The study with these findings, “Peripartum outcomes in a large population of women with pulmonary arterial hypertension associated with congenital heart disease,” was published recently in the European Journal of Preventive Cardiology.

PAH caused by congenital heart disease is a serious complication that brings additional risks to pregnant patients. During pregnancy, women’s blood volume — the amount of blood that needs to be pumped from the heart — increases from 30% to 50% compared with the normal amount, putting increased stress on the organs and circulatory system.

In this study, a team of researchers at Beijing Anzhen Hospital in China analyzed a variety of clinical presentations, maternal outcomes, and risk factors for pregnant women with PAH, around the time of childbirth (just before or after delivery, i.e., the peripartum period). The study included 93 women with an average age of 27.5 years.

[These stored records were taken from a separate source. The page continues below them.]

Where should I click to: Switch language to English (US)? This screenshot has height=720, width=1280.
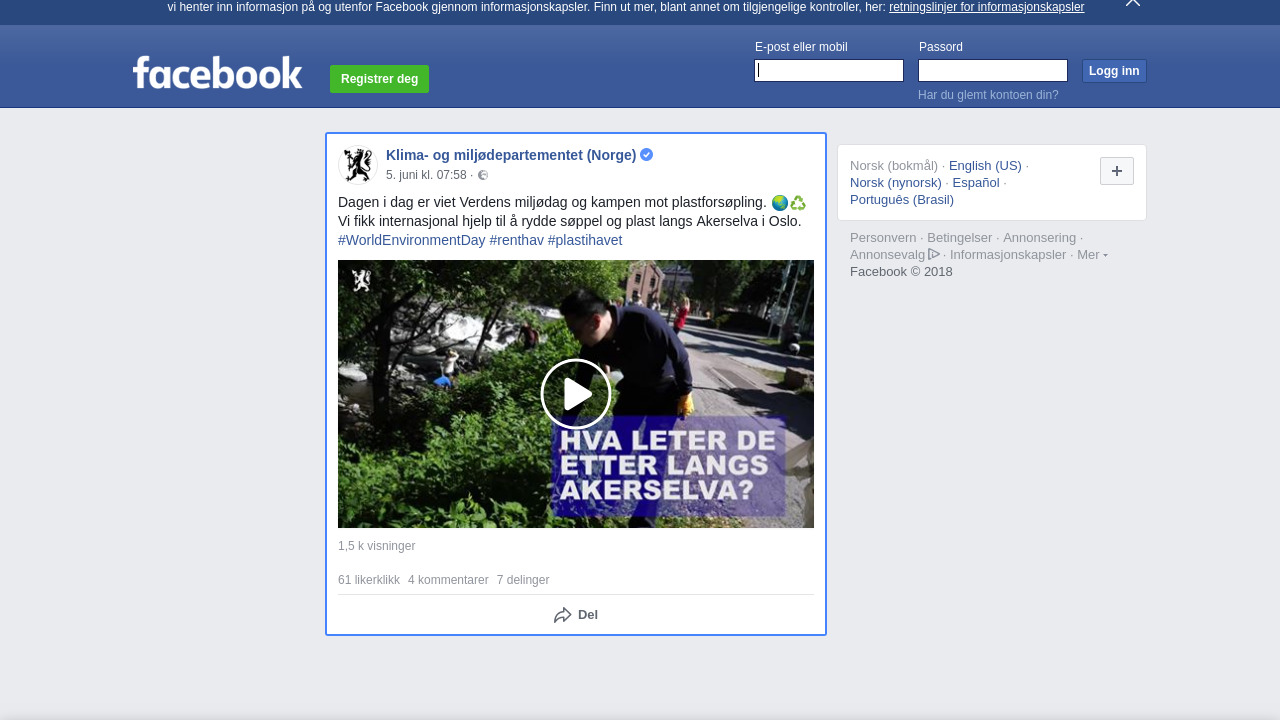click(x=985, y=166)
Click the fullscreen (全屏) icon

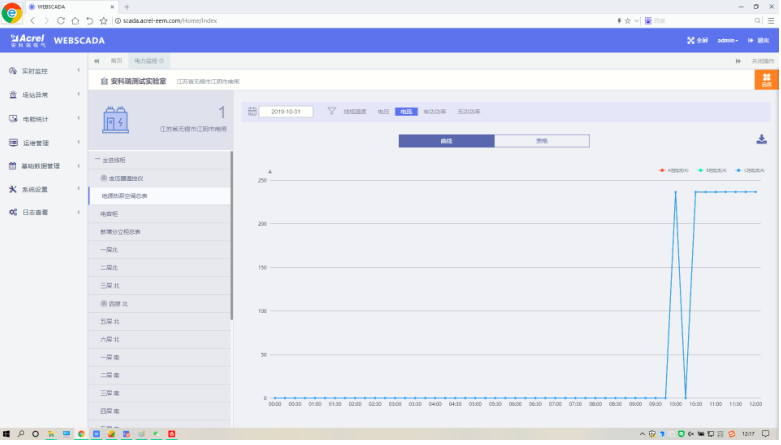pyautogui.click(x=691, y=41)
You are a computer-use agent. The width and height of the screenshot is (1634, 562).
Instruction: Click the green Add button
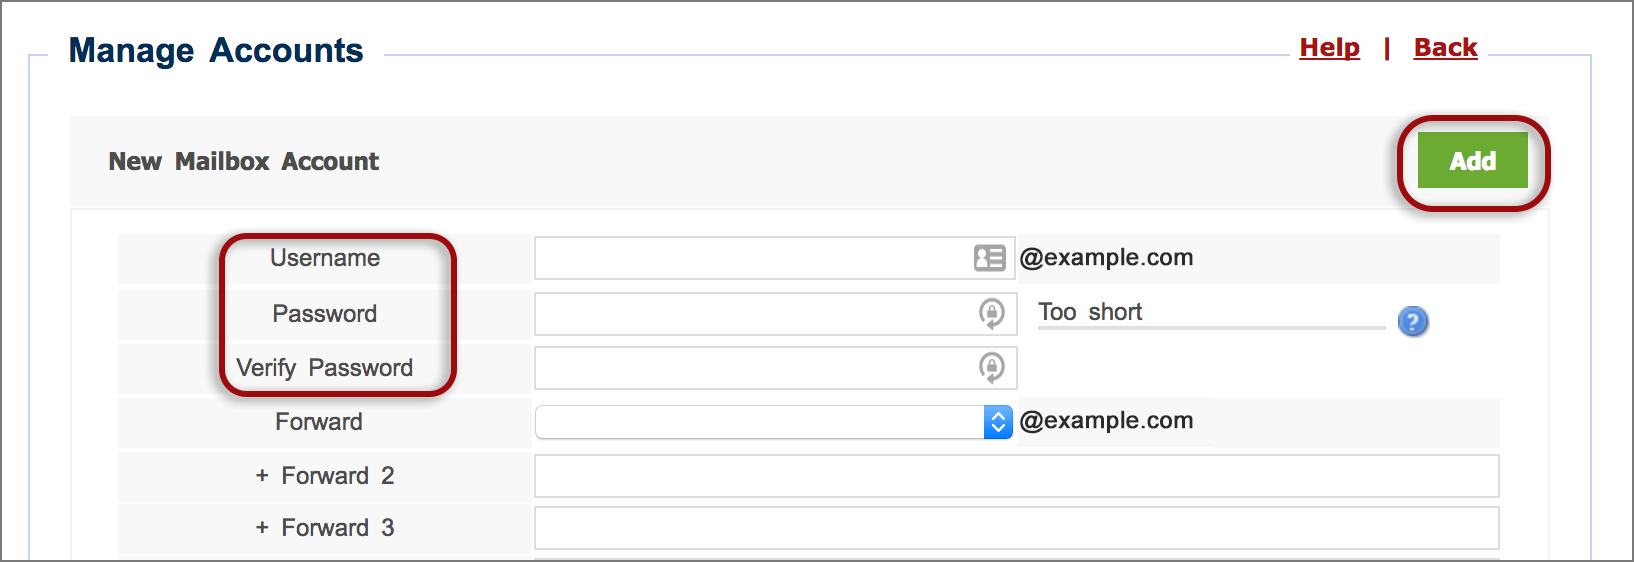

A little more than half (54.3%) had PAH associated with systemic-to-pulmonary (i.e., left-to-right) shunts — a hole in the heart that causes blood from the left side of the heart to go to the right side.

Nearly one-third (31.9%) had Eisenmenger syndrome (ES), the most advanced disease, due to heart shunts. In these patients, the blood pressure in the lungs becomes so high that blood starts to flow in the reverse direction, causing oxygen-poor blood to be pumped into the body, reducing the amount of oxygen that reaches organs and tissues.

The remaining women, 13.8%, had received surgery to correct their CHD defect.

About half (54.2%) had to take PAH medications during pregnancy, and 24.5% required admission to the hospital two days before delivery.

Nearly all (95.7%) gave birth through a planned (or elective) Caesarean section.

A substantial number of women had a poor outcome: six (6.4%) women died, 33 (35.1%) developed heart failure, and 10 (10.6%) had a pulmonary hypertensive crisis.

Researchers also looked at potential factors that could be associated with and predict these adverse outcomes, finding that women who had these complications (36.2%) were more likely to have Eisenmenger syndrome or repaired heart defects.

Other factors associated with a higher likelihood of complications included low blood oxygen (which causes cyanosis), higher brain natriuretic peptide (BNP; a biomarker of heart failure), and accumulation of fluid around the heart (pericardial effusion) identified by an echocardiogram (ultrasound).

Fetal or neonatal complications occurred in almost half of the babies born to women with ES (46.7%), in 19.6% of those with left-right shunts, and in 15.4% of patients with repaired defects.

“This article presents the largest single center experience of patients with PAH-CHD giving birth to date,” the researchers said.

Mortality in this group of patients was lower than previously reported, but still significantly worse than in the general population.

In total, 16.7% of the women with ES and 7.7% of the women with corrected heart defects died, while none with left-to-right shunts died.

The number of fatalities in the first two groups may have been even higher, as the study did not address women who may have died earlier in their pregnancies.

Most deaths happened within hours or days following delivery, “underlining the importance of close monitoring for several days after delivery,” the researchers wrote.

Prior studies have indicated that severe PAH and cyanosis are associated with “the greatest maternal mortality and morbidity, and pregnancy should be discouraged in all such cases,” the authors said, adding that “pre-conception counseling is important and pregnancy should be advised against in most [PAH-CHD] cases, offering appropriate advice on contraception.”  

If women still decide to move forward with a pregnancy, they should be placed under appropriate tertiary care, and with the use of PAH therapies.

Careful delivery planning also is essential, the researchers said, recommending “a large multi-disciplinary team (including obstetricians, cardiologists, anesthetists, neonatologists) and the patient.”

Women at a higher risk of complications — including those with a high BNP, low blood oxygen, and pericardial effusion — should remain “under very close monitoring” the researchers advised, adding that a late diagnosis and urgent referral to the hospital close to delivery likely increases the chances of death or other complications for both mother and child.